▶ [Task requirements]:
The answer must restate the records below word for word.

*** Record extracts Section Begins ***

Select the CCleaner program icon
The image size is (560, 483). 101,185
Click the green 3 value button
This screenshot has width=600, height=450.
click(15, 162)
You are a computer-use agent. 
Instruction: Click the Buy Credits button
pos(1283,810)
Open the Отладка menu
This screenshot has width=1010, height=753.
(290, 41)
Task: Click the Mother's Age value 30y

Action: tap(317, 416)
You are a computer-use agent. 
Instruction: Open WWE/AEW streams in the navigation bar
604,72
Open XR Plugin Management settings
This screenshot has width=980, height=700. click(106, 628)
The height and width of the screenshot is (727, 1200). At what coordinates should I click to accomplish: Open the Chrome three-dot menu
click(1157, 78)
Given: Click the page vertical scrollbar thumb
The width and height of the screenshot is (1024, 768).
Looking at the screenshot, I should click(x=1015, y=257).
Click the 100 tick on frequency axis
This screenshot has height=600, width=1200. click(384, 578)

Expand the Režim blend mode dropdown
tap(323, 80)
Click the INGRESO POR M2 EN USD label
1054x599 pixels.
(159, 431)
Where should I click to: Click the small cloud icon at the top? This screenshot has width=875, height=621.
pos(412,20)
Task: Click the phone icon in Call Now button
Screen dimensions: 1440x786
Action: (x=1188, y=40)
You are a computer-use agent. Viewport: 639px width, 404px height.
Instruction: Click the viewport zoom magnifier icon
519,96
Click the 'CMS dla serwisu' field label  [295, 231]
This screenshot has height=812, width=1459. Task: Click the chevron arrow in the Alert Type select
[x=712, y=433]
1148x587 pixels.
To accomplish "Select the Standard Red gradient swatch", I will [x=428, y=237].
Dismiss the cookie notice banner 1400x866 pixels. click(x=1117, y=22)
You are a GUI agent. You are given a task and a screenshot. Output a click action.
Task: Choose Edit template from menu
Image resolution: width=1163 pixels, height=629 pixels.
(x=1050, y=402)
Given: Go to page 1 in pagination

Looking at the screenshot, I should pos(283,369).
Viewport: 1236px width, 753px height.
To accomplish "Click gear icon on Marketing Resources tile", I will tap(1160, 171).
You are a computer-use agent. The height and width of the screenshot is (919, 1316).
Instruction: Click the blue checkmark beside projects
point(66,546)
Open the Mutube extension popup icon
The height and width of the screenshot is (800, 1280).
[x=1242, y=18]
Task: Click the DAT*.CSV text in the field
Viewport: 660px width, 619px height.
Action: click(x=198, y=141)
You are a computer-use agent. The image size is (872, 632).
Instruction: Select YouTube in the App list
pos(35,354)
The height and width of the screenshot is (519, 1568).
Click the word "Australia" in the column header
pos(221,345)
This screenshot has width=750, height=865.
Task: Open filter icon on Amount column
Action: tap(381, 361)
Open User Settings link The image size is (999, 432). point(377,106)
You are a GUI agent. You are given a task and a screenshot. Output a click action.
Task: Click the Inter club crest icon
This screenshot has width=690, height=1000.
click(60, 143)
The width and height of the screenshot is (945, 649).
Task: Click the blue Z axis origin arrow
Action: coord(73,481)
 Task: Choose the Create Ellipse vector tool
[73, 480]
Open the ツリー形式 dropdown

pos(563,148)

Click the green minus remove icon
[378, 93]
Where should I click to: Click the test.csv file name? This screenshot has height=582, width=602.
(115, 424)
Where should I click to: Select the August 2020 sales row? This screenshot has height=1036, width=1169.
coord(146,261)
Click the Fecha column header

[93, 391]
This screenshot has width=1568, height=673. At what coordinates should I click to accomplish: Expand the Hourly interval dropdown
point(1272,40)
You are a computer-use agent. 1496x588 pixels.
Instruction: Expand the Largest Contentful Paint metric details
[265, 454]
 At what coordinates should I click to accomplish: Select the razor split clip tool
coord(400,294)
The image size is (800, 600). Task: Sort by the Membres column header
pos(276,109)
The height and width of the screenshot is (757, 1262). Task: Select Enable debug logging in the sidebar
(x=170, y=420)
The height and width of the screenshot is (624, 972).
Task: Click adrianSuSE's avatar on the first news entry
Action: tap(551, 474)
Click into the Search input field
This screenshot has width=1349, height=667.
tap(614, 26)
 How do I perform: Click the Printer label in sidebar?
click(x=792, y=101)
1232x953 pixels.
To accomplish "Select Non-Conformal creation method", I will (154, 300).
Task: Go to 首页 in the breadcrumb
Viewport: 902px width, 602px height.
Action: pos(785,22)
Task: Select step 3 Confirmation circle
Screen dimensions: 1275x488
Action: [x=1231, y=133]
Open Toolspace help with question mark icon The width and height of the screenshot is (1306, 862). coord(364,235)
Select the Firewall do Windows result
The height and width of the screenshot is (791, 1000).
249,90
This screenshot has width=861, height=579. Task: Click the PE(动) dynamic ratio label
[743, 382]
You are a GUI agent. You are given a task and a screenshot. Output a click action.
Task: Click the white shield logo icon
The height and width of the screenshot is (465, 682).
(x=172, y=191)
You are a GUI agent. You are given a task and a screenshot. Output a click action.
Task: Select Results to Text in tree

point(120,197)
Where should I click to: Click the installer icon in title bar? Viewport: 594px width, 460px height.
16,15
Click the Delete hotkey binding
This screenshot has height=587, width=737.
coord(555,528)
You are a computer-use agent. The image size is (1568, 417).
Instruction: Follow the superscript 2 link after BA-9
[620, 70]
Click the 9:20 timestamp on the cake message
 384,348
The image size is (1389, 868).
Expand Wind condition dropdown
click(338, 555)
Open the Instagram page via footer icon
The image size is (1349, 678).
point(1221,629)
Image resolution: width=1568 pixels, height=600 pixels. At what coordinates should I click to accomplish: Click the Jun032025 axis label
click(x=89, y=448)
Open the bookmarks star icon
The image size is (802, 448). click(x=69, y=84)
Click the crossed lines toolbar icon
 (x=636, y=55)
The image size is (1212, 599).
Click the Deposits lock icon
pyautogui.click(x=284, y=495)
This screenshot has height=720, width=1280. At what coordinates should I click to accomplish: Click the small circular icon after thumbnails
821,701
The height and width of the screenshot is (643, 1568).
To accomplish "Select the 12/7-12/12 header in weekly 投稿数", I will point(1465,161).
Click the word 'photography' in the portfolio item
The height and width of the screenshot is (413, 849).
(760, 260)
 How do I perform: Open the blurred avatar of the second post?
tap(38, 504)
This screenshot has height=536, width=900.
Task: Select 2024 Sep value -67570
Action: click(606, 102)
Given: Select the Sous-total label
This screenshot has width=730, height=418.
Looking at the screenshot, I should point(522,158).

*** Record extracts Section Ends ***

▶ [Solution to the exercise]:
Select the CCleaner program icon
The image size is (560, 483). 101,185
Click the green 3 value button
This screenshot has width=600, height=450.
click(15, 162)
You are a computer-use agent. 
Instruction: Click the Buy Credits button
pos(1283,810)
Open the Отладка menu
This screenshot has width=1010, height=753.
(290, 41)
Task: Click the Mother's Age value 30y

Action: tap(317, 416)
You are a computer-use agent. 
Instruction: Open WWE/AEW streams in the navigation bar
604,72
Open XR Plugin Management settings
This screenshot has width=980, height=700. click(106, 628)
The height and width of the screenshot is (727, 1200). At what coordinates should I click to accomplish: Open the Chrome three-dot menu
click(1157, 78)
Given: Click the page vertical scrollbar thumb
The width and height of the screenshot is (1024, 768).
Looking at the screenshot, I should click(x=1015, y=257).
Click the 100 tick on frequency axis
This screenshot has height=600, width=1200. click(384, 578)

Expand the Režim blend mode dropdown
tap(323, 80)
Click the INGRESO POR M2 EN USD label
1054x599 pixels.
(159, 431)
Where should I click to: Click the small cloud icon at the top? This screenshot has width=875, height=621.
pos(412,20)
Task: Click the phone icon in Call Now button
Screen dimensions: 1440x786
Action: (x=1188, y=40)
You are a computer-use agent. Viewport: 639px width, 404px height.
Instruction: Click the viewport zoom magnifier icon
519,96
Click the 'CMS dla serwisu' field label  [295, 231]
This screenshot has height=812, width=1459. Task: Click the chevron arrow in the Alert Type select
[x=712, y=433]
1148x587 pixels.
To accomplish "Select the Standard Red gradient swatch", I will [x=428, y=237].
Dismiss the cookie notice banner 1400x866 pixels. click(x=1117, y=22)
You are a GUI agent. You are given a task and a screenshot. Output a click action.
Task: Choose Edit template from menu
Image resolution: width=1163 pixels, height=629 pixels.
(x=1050, y=402)
Given: Go to page 1 in pagination

Looking at the screenshot, I should pos(283,369).
Viewport: 1236px width, 753px height.
To accomplish "Click gear icon on Marketing Resources tile", I will tap(1160, 171).
You are a computer-use agent. The height and width of the screenshot is (919, 1316).
Instruction: Click the blue checkmark beside projects
point(66,546)
Open the Mutube extension popup icon
The height and width of the screenshot is (800, 1280).
[x=1242, y=18]
Task: Click the DAT*.CSV text in the field
Viewport: 660px width, 619px height.
Action: click(x=198, y=141)
You are a computer-use agent. The image size is (872, 632).
Instruction: Select YouTube in the App list
pos(35,354)
The height and width of the screenshot is (519, 1568).
Click the word "Australia" in the column header
pos(221,345)
This screenshot has width=750, height=865.
Task: Open filter icon on Amount column
Action: tap(381, 361)
Open User Settings link The image size is (999, 432). point(377,106)
You are a GUI agent. You are given a task and a screenshot. Output a click action.
Task: Click the Inter club crest icon
This screenshot has width=690, height=1000.
click(60, 143)
The width and height of the screenshot is (945, 649).
Task: Click the blue Z axis origin arrow
Action: coord(73,481)
 Task: Choose the Create Ellipse vector tool
[73, 480]
Open the ツリー形式 dropdown

pos(563,148)

Click the green minus remove icon
[378, 93]
Where should I click to: Click the test.csv file name? This screenshot has height=582, width=602.
(115, 424)
Where should I click to: Select the August 2020 sales row? This screenshot has height=1036, width=1169.
coord(146,261)
Click the Fecha column header

[93, 391]
This screenshot has width=1568, height=673. At what coordinates should I click to accomplish: Expand the Hourly interval dropdown
point(1272,40)
You are a computer-use agent. 1496x588 pixels.
Instruction: Expand the Largest Contentful Paint metric details
[265, 454]
 At what coordinates should I click to accomplish: Select the razor split clip tool
coord(400,294)
The image size is (800, 600). Task: Sort by the Membres column header
pos(276,109)
The height and width of the screenshot is (757, 1262). Task: Select Enable debug logging in the sidebar
(x=170, y=420)
The height and width of the screenshot is (624, 972).
Task: Click adrianSuSE's avatar on the first news entry
Action: tap(551, 474)
Click into the Search input field
This screenshot has width=1349, height=667.
tap(614, 26)
 How do I perform: Click the Printer label in sidebar?
click(x=792, y=101)
1232x953 pixels.
To accomplish "Select Non-Conformal creation method", I will (154, 300).
Task: Go to 首页 in the breadcrumb
Viewport: 902px width, 602px height.
Action: pos(785,22)
Task: Select step 3 Confirmation circle
Screen dimensions: 1275x488
Action: [x=1231, y=133]
Open Toolspace help with question mark icon The width and height of the screenshot is (1306, 862). coord(364,235)
Select the Firewall do Windows result
The height and width of the screenshot is (791, 1000).
249,90
This screenshot has width=861, height=579. Task: Click the PE(动) dynamic ratio label
[743, 382]
You are a GUI agent. You are given a task and a screenshot. Output a click action.
Task: Click the white shield logo icon
The height and width of the screenshot is (465, 682).
(x=172, y=191)
You are a GUI agent. You are given a task and a screenshot. Output a click action.
Task: Select Results to Text in tree

point(120,197)
Where should I click to: Click the installer icon in title bar? Viewport: 594px width, 460px height.
16,15
Click the Delete hotkey binding
This screenshot has height=587, width=737.
coord(555,528)
You are a computer-use agent. The image size is (1568, 417).
Instruction: Follow the superscript 2 link after BA-9
[620, 70]
Click the 9:20 timestamp on the cake message
 384,348
The image size is (1389, 868).
Expand Wind condition dropdown
click(338, 555)
Open the Instagram page via footer icon
The image size is (1349, 678).
point(1221,629)
Image resolution: width=1568 pixels, height=600 pixels. At what coordinates should I click to accomplish: Click the Jun032025 axis label
click(x=89, y=448)
Open the bookmarks star icon
The image size is (802, 448). click(x=69, y=84)
Click the crossed lines toolbar icon
 (x=636, y=55)
The image size is (1212, 599).
Click the Deposits lock icon
pyautogui.click(x=284, y=495)
This screenshot has height=720, width=1280. At what coordinates should I click to accomplish: Click the small circular icon after thumbnails
821,701
The height and width of the screenshot is (643, 1568).
To accomplish "Select the 12/7-12/12 header in weekly 投稿数", I will point(1465,161).
Click the word 'photography' in the portfolio item
The height and width of the screenshot is (413, 849).
(760, 260)
 How do I perform: Open the blurred avatar of the second post?
tap(38, 504)
This screenshot has height=536, width=900.
Task: Select 2024 Sep value -67570
Action: click(606, 102)
Given: Select the Sous-total label
This screenshot has width=730, height=418.
Looking at the screenshot, I should point(522,158).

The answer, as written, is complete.